Researchers also collected pollen samples.

María-José Iriarte-Chiapusso and Alvaro Arrizabalaga at the University of the Basque Country in Spain have taken a different tack, focusing on the pollen found at the burial site. They found an unexpected preponderance of pollen from the Chenopod group, which includes plants like spinach (Journal of Archaeological Science, doi.org/2vc). Chenopod pollen is rare at archaeological sites from this period, and the high concentration found by the researchers doesn’t match the patterns at burial sites in areas where these plants were a food source, says Iriarte-Chiapusso.

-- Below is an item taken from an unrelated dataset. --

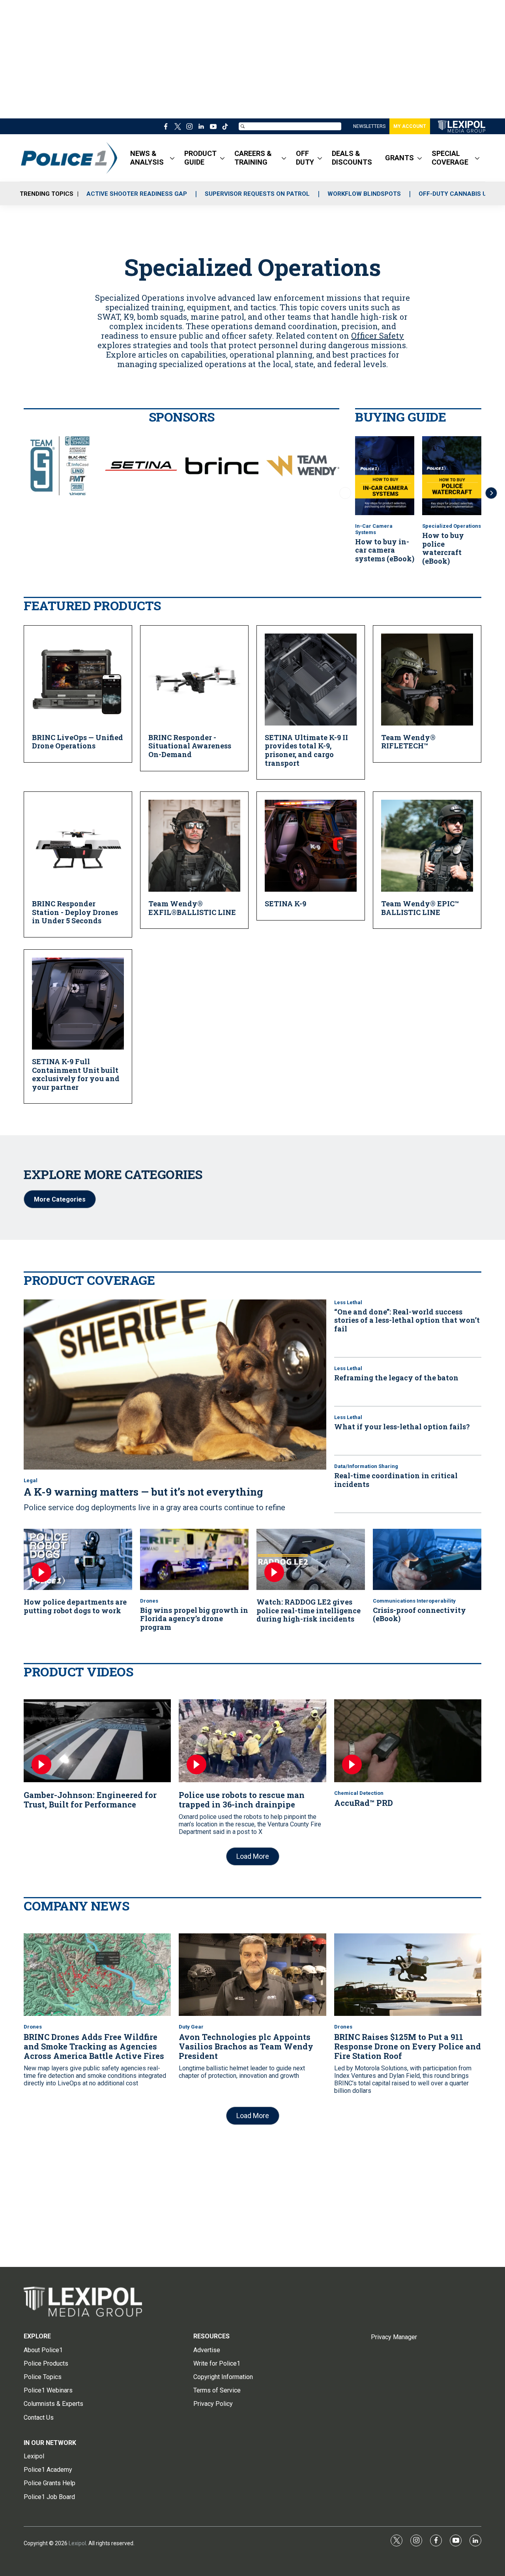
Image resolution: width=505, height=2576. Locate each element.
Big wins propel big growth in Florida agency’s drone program (194, 1618)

It is possible that the plants were used medicinally at this time, but that would still fail to explain the high levels of pollen. “The extraordinary nature of the finds within the burial suggest that [the plants] had been deliberately sought out for some purpose related to the deceased,” says Arrizabalaga. This leads the team to believe that the woman’s people may have left a floral offering at the grave, probably of small, yellowish flowers.

“You can’t get away from the conclusion that this person, [out of] the hundreds and perhaps thousands of Magdalenians who once existed for several thousand years in Iberia, was given some kind of special treatment,” says Straus. “God only knows why.”

Researches will study her DNA next in the hope that it will lend insight into the repopulation of Europe after the Last Glacial Maximum (ca. 21,000 years ago). Scientists hypothesize that when the cold was at its worst, people fled to southern climes before spreading back up north when temperatures warmed up again. If the Red Lady’s DNA can be linked to later populations in Belgium, Germany and the UK, it will be evidence that the Magdalenians who took refuge in Iberia went on to repopulate northern Europe.